Arab MKs Ahmed Tibi, Muhammad Barakei and Taleb a-Sanaa traveled to Cairo to witness the ceremony.

Their participation was blasted by several of their Jewish colleagues as an act of treason.

Mashaal said his group’s only fight was against Israel, not rival Palestinians.

“We have decided to pay any price so that reconciliation is achieved,” he said.

“Our real fight is with the Israeli occupier, not Palestinian factions and sons of the one nation.

“Our aim is to establish a free and completely sovereign Palestinian state in the West Bank and the Gaza Strip, whose capital is Jerusalem, without any settlers and without giving up a single inch of land and without giving up on [refugees’] right of return,” Mashaal said.

In what appeared to be a sign of lingering friction, Mashaal did not share the podium with Abbas and the ceremony was delayed briefly over where he would sit.

Prime Minister Binyamin Netanyahu said the agreement struck a blow to peace, while rewarding terrorism.

Some Israeli experts said the coming together of the two factions was a marriage of convenience, that was not likely to last.

“This is an artificial reconciliation,” said Yoni Ben- Menachem, a research fellow at the International Institute for Counterterrorism at the IDC Herzliya and a veteran analyst of Palestinian affairs.

“Both sides have an interest in making a deal.

In the long run, it’s only going to be a temporary deal.”

In September, Abbas is widely expected to ask the UN General Assembly to recognize a Palestinian state in all of the West Bank and Gaza – a move opposed by Israel and the United States.

“The deadline is in September. Both sides have an interest in reaching September united,” Ben-Menachem said.

Abbas “doesn’t want to go to the UN and have other countries ask him, ‘Why do you want us to recognize Palestine when you don’t control part of it?’ And Hamas feels Abbas is going to have a big success in the UN, so they want to ride that wave of success and not be left behind,” he said.

The agreement calls for the formation of an interim PA government to run the West Bank and the Gaza Strip, and to prepare for longoverdue parliamentary and presidential elections within a year.

Against expectations, neither Abbas nor Mashaal signed the unity document – signed in the presence of UN, EU and Arab League representatives – though it remained unclear why.

In his speech, Abbas repeated his call for a halt to settlement construction as a condition for resuming peace talks with Israel.

“The state of Palestine must be born this year,” he said.

Hours before the agreement was signed, Gaza’s Hamas government executed a man convicted of collaborating with Israel, openly defying Abbas. The man was executed by firing squad after being sentenced to death last month for helping “the Israeli occupation,” Hamas’s Interior Ministry said, referring to him only by his initials A.S.

Under Palestinian law, executions should be carried out only with presidential approval. It was not clear if the execution had been rushed through ahead of the unity ceremony in Egypt, or whether Hamas would seek Abbas’s approval in the future.

The PA president was later visited by Mashaal to discuss the deal, Palestinian sources said.

• [RECORDED DATA]
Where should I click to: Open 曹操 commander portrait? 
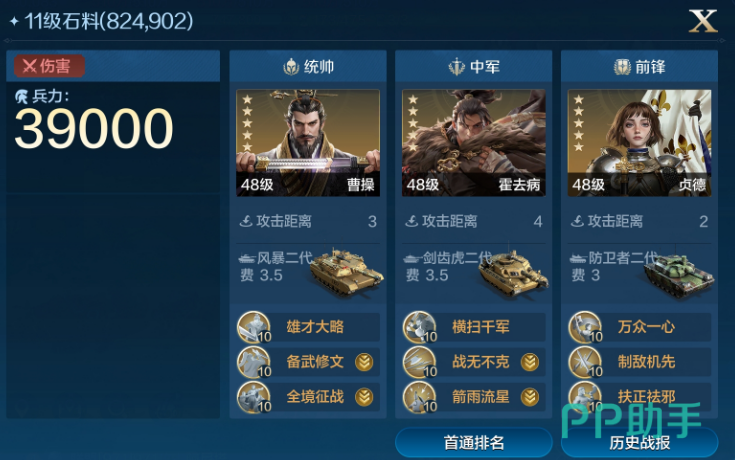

...

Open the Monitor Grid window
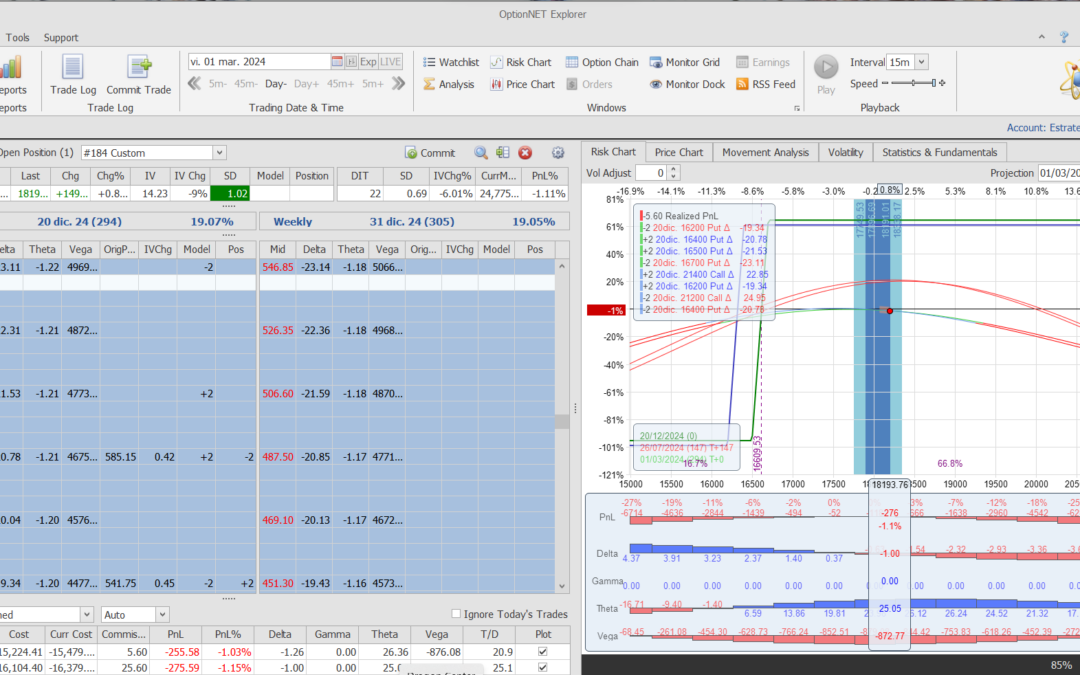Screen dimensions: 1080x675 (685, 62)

• [TASKS]
(1) How would this sentence from the article on the Palestinian unity deal read in Spanish: "Mashaal said his group's only fight was against Israel, not rival Palestinians."
(2) Could you pick up the article on the Palestinian unity deal after its last sentence and carry it on?
You can set the records aside; they aren't needed here.

• [ANSWERS TO THE TASKS]
(1) Mashaal dijo que la única lucha de su grupo era contra Israel, no contra palestinos rivales.

(2)
Leaders of the two factions will meet next week, likely in Cairo, to work on instituting the agreement, and Egypt has set up a committee to oversee its implementation.

Amr Moussa, the outgoing chief of the Arab League – and a leading candidate in Egypt’s presidential race – said the agreement would unify Palestinian negotiators and prevent Israel from claiming that all Palestinians were not properly represented in negotiations.

“The description of Hamas as a terrorist organization is over,” Moussa said in an interview with the pan-Arab daily Asharq Al-Awsat.

Hamas has said in the past that it would accept an interim solution in the form of a state in all of the territory Israel gained in the Six Day War, along with a long-term cease-fire.

“We have given peace since Madrid till now 20 years, and I say we are ready to agree among us Palestinians and with Arab support to give an additional chance,” Mashaal said, referring to the 1991 international Middle East peace conference that launched Israeli-Arab peace talks.

“But, dear brothers, because Israel does not respect us, and because Israel has rejected all our initiatives and because Israel deliberately rejects Palestinian rights, rejects Fatah members as well as Hamas... it wants the land, security and claims to want peace,” he said.

The Cairo ceremony was greeted with celebrations in the Gaza Strip. But the public displays were less enthusiastic in the West Bank, where Abbas’s Fatah movement holds sway, and some doubted the deal was genuine.

The United States has reacted coolly to the reconciliation accord. A State Department spokesman, Mark Toner, said the US would look at the formation of any new Palestinian government before taking steps on future aid.

David Makovsky, director of the Project on the Middle East Peace Process at the Washington Institute for Near East Policy, wrote on Tuesday, “Although PA officials have indicated that security cooperation with Israel will continue, it is difficult to imagine how the Palestinian power-sharing arrangement will not hinder that partnership.

Hamas has long called for Israel’s destruction, and most of the Israeli-PA security efforts have been based on preventing Hamas terrorists from gaining a foothold in the West Bank. This is perhaps the biggest test of Abbas’s credibility; while he is assuring Washington, the EU and Israel that little will change, given his commitment to coexistence, questions abound.”

“Once he enters a power-sharing agreement with Hamas, he will probably lose US aid and impair his credibility – at least in the United States and Israel – as a proponent of coexistence with Israel,” Makovsky wrote.

Reuters contributed to this report.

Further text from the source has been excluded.